We are going to lose so many good people. Far too many. 🙁
I’ve spent much time playing with the Game of Life on a variety of computers (mainframes, Amigas, etc.). Vale, John Conway.
My father knew him professionally and has always had a lot of very good things to say about him.
This is really sad. What an inventive mind Conway had.
II’m pretty sure Conway will be most remembered as a mathematician, at least by other mathematicians, for the Atlas of Finite Groups, and his work on group theory in general.
I went a made a very slow (and static unless you scroll very quickly to get a sense of movement) version of Conway’s game on Google sheets https://docs.google.com/spreadsheets/d/1lAK5gmP6EJbSsOdk8kDPwGmh6NrZ8SMHmF3bhpMDrpg/edit?usp=sharing
Lis Carey says Wee are going to lose so many good people. Far too many. ?
One of the new conservative talking points is that they’re not really dying of Covid 19 but died of whatever they would’ve died of anyways and are being labelled as such to make the numbers look worse in an attempt to embarrass to Trump.
I’ve got an NP who’s monitoring my head trauma via weekly phone chats now who’s under house quarantine because she had a kidney transplant five years ago.
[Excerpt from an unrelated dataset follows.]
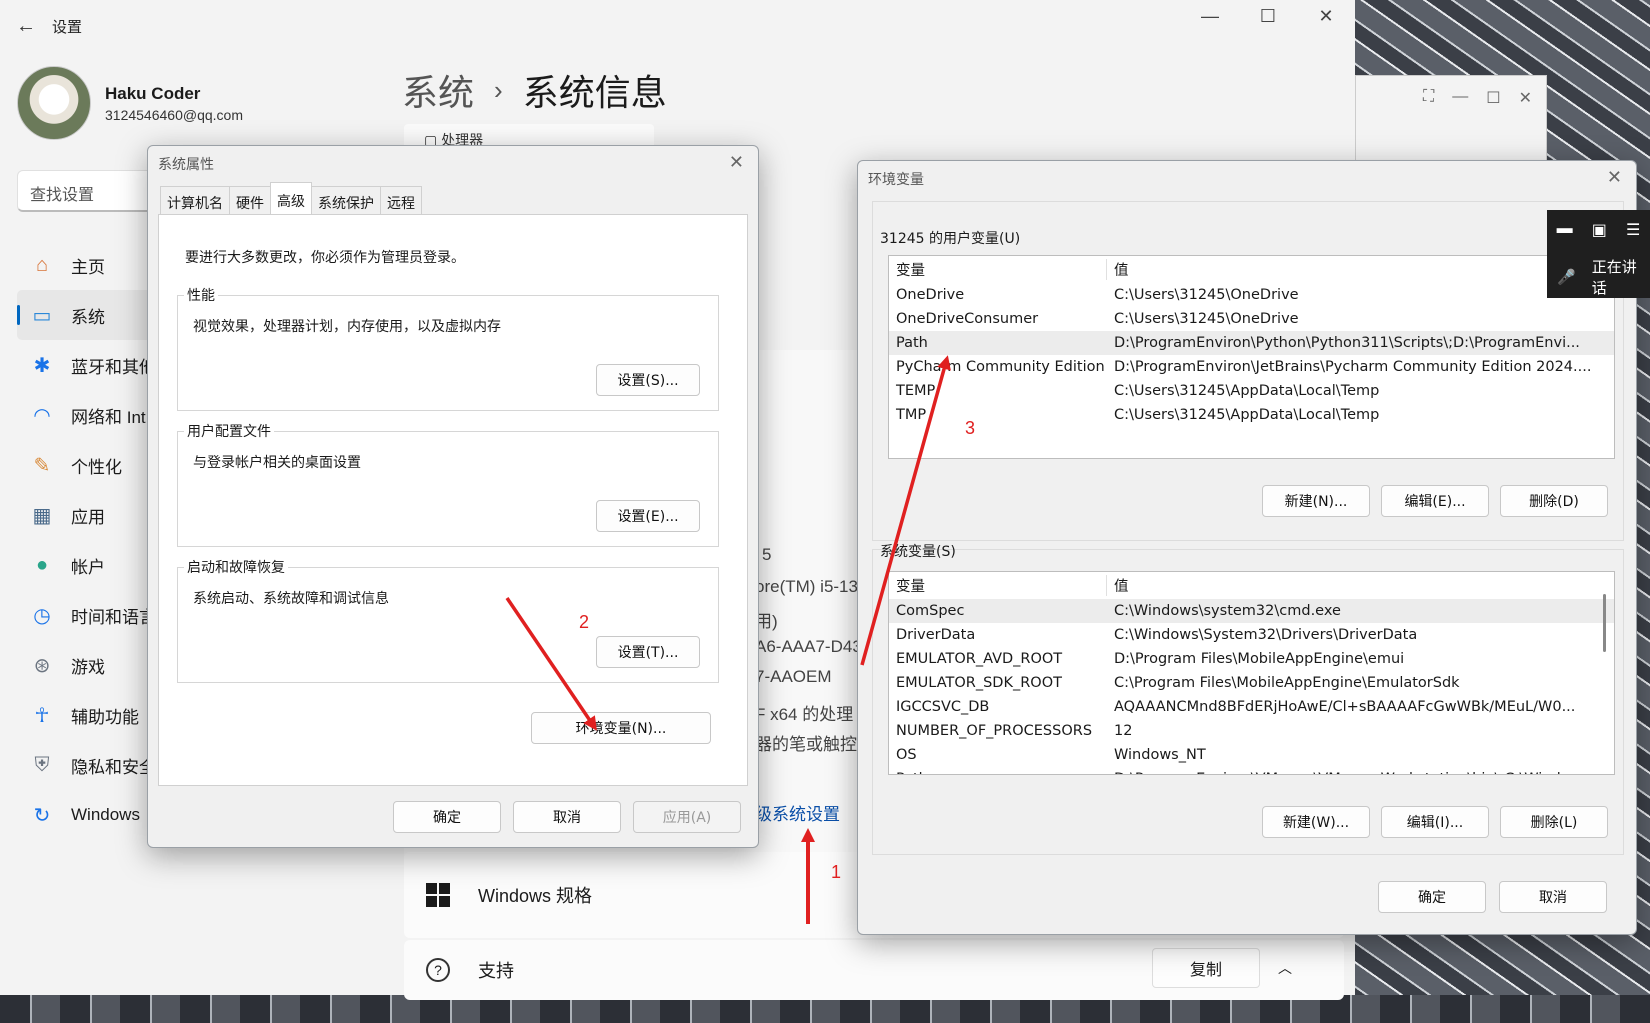 The height and width of the screenshot is (1023, 1650). What do you see at coordinates (584, 622) in the screenshot?
I see `annotation-number: 2` at bounding box center [584, 622].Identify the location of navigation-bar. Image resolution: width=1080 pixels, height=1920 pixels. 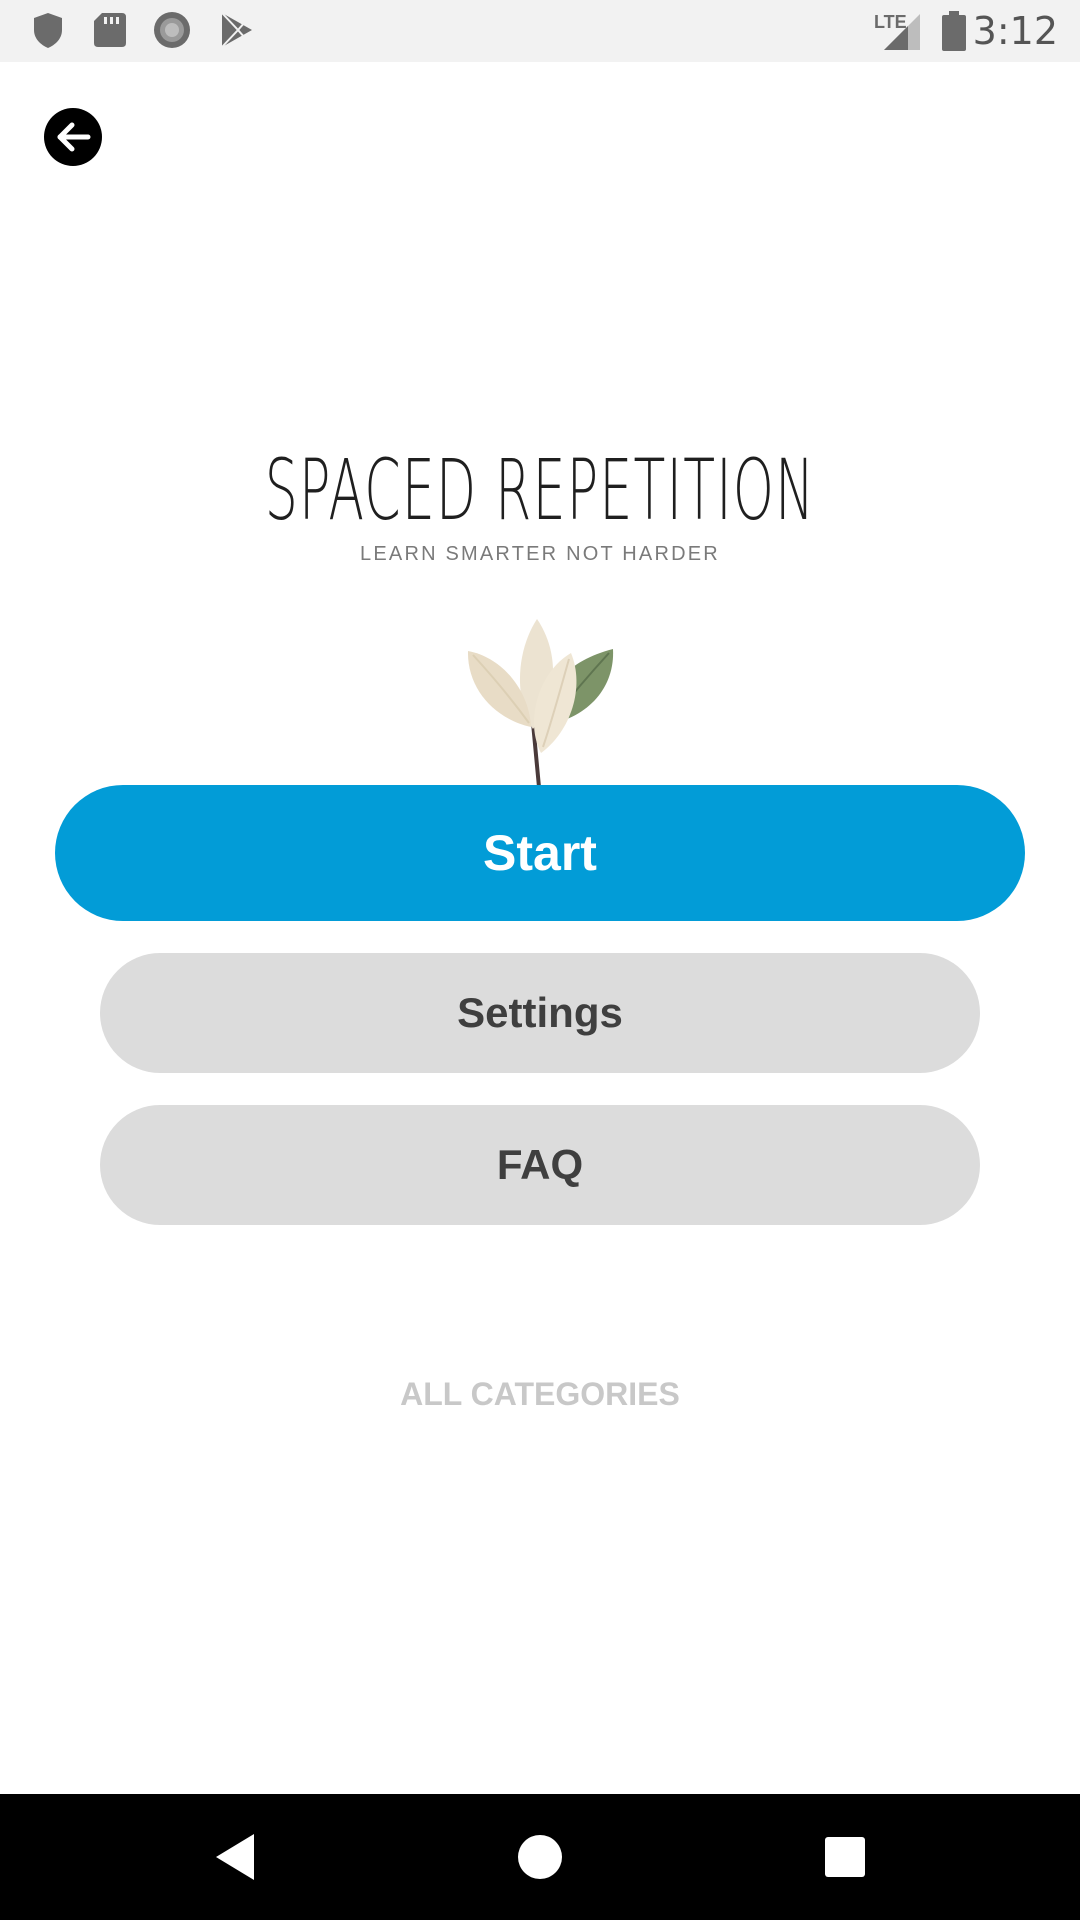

She’s allowed to take walks in her neighborhood with her two daughters so long as she wears an N95 mask and doesn’t approach anyone she knows closer than a cross the street to chat.
I ‘m under orders from her to always wear a mask if I enter any store, period. We wear masks and gloves at the two food pantries I help staff, hence my getting three hundred masks for us.
No, it’s not a fake virus and fuck you for thinking it is.
That’s … horrible — but hardly unexpected. It’s also a lie, of course; the local listings are majority-old, but there are have been a lot of people who should have been nowhere near dying (60’s, even 50’s).
A Conway tribute at SMBC https://www.smbc-comics.com/comic/life-2
Rats.
When I was in gradual school a while ago, Conway came to my university, and I attended the talk he gave for general consumption. It was very approachable.
It sounds like he is not so warmly remembered by many of his women colleagues. This Twitter stream came up in my timeline about the late John Conway:
https://twitter.com/WanderingPoint/status/1249386686590660608
Posts on the thread include:
OTOH, his biographer, Siobhan Roberts, who spent long periods of time with him, found him “charming”. And it’s not like she is blind to issues of sexism.
I met him a few times at the Gathering for Gardner. Once at dinner, he taught us all his algorithm for calculating the day of the week for any date. He could do it almost as fast as you could say the date; my speed was never that good.
deleted by me — sorry, wrong thread!